More importantly, the fiscal cliff is on the president’s side as well. If we go over it, he and the Democrats in the next Congress that starts later this week can quickly offer legislation that grants a middle-class tax cut and restores most military spending. Even rabid Republicans would be hard-pressed not to sign on.
I hate to say it, but it really looks like Obama pushed for this so he could give more away that he would have had to if we had just gone over the cliff without all the fake deal making.
Noam Scheiber writes at The New Republic: Democrats’ Cliff Compromise Is Bad; But the Strategic Consequences Are Disastrous.
I think the president made a huge mistake by negotiating over what he’d previously said was non-negotiable (namely, the expiration of the Bush tax cuts on income over $250,000). Then the White House compounded that mistake by sending Biden to “close” the deal when Harry Reid appeared to give up on it. As a practical matter, this signaled to Republicans that the White House wouldn’t walk away from the bargaining table, allowing the GOP to keep extracting concessions into the absolute final hours before the deadline….
I think a reasonable person can defend the bill on its own terms. The fact is that nudging up the tax threshold to $450,000 only sacrifices $100-200 billion in revenue over the next decade (against the $700-800 billion the administration would have secured with its original threshold), while allowing unemployment benefits to lapse would cause real pain to both the 2 million people directly affected and, indirectly, to the economy. Yes, Obama could have gotten the latter without giving up the former had he just waited another few days—at which point what the GOP considers a tax increase suddenly becomes a tax cut. But these things are always easier to pull the trigger on when you, er, don’t actually have to pull the trigger. I can’t begrudge Obama his wanting to avoid some downside risk for only a marginally better deal.
My far bigger gripe with the whole fiscal-cliff exercise has always been the strategic dimension—how it affects the next showdown with the GOP, and the one after that.

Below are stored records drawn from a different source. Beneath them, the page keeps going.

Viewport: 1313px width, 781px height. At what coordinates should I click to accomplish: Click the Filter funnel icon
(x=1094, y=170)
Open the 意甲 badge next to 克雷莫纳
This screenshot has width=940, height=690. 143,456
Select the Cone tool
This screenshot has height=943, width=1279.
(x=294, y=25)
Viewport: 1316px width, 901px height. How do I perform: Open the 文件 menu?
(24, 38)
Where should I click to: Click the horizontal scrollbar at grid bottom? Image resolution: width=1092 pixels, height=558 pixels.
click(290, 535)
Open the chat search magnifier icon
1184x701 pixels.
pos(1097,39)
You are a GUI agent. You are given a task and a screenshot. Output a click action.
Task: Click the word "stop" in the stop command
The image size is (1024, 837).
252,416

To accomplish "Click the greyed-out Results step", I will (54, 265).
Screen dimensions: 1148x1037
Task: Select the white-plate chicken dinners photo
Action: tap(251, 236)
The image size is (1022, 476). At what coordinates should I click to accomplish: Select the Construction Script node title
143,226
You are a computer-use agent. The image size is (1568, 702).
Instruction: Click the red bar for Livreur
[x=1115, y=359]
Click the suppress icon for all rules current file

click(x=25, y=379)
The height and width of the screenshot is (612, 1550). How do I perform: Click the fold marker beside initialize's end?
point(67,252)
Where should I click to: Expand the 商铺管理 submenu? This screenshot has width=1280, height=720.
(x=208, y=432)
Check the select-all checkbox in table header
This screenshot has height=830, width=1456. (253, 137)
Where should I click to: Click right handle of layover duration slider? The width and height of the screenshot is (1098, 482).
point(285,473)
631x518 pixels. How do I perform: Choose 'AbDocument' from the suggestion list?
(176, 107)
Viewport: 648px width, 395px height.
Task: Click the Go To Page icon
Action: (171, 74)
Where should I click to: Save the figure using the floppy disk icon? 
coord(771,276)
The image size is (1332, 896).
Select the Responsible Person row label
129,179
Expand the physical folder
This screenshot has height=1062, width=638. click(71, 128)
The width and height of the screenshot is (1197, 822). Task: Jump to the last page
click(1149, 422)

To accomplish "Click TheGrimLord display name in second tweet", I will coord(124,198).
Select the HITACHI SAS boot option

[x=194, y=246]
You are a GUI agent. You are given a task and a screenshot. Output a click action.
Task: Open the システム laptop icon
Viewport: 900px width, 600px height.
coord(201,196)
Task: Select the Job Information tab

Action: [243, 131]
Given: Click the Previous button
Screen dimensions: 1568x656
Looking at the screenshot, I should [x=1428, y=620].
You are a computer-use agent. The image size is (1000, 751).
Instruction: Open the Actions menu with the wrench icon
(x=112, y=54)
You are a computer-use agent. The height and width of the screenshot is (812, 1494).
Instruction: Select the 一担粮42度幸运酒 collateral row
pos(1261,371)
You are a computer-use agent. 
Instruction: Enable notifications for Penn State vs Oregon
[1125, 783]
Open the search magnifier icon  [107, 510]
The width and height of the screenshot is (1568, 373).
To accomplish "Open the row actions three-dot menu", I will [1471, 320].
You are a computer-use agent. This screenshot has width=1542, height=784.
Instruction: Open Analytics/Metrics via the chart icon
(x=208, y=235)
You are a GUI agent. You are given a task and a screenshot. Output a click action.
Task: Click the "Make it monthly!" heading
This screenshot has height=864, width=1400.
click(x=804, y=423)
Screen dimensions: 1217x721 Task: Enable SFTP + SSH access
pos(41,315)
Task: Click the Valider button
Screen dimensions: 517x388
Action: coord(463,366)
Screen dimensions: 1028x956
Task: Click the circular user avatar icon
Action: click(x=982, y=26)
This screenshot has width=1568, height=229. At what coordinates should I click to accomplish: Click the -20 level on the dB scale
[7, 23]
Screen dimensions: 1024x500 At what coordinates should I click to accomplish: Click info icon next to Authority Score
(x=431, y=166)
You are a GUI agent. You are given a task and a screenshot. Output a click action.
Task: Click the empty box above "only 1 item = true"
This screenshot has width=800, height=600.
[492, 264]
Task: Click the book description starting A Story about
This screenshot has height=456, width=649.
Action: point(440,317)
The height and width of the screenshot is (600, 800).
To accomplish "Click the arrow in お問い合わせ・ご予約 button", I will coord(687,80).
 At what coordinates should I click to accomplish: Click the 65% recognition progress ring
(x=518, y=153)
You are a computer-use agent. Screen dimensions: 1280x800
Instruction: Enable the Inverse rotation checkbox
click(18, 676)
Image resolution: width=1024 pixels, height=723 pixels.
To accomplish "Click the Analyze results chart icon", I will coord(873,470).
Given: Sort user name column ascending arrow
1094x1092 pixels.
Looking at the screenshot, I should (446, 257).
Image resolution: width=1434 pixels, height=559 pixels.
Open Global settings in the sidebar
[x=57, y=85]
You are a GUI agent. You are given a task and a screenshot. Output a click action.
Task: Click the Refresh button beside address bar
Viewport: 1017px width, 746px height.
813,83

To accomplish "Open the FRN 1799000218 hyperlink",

Coming into the negotiation, Obama had two big problems: First, no matter how tough he talked, Republicans always assumed he’d blink in the end, for the simple reason that he pretty much always had. (This is one of the major themes of my book about his first term.) Second, despite the results of the most recent election, in which Obama won a fairly commanding victory on a platform of raising taxes on wealthy people, the GOP continued to believe that public opinion was mostly on its side. House Republicans cited the preservation of their majority—never mind that their own candidates received fewer total votes than House Democratic candidates—and polls showing most Americans still think government is too big.
No kidding. And I disagree that we shouldn’t begrudge Obama for not sticking to his promise to hold the line at $250,000. As I’ve written previously, Obama should not be involved in negotiations, because he either wants to lose to the Republicans or his need to please the people who hate him is just too strong. I don’t know which is the real problem, and it really doesn’t matter for practical purposes. He’s just a horrible negotiator, period. Now we have to watch another repulsive display of childish squabbling in a couple of months. Is this going to be the extent of what happens in Obama’s second term? With this incompetent, useless Congress, it’s entirely possible.
And of course we still have to wait and see what Boehner and his gang do.
In a joint statement late Monday, House GOP leaders promised to keep their commitment to act on the measure if it passes the Senate. But they say they won’t decide whether to accept the measure or to amend it and send it back to the Senate until lawmakers and their constituents have a chance to review the legislation.
Give me a frickin’ break! I’m going to end here, because there doesn’t seem to be much other news. What are you reading today. I look forward to clicking on your links.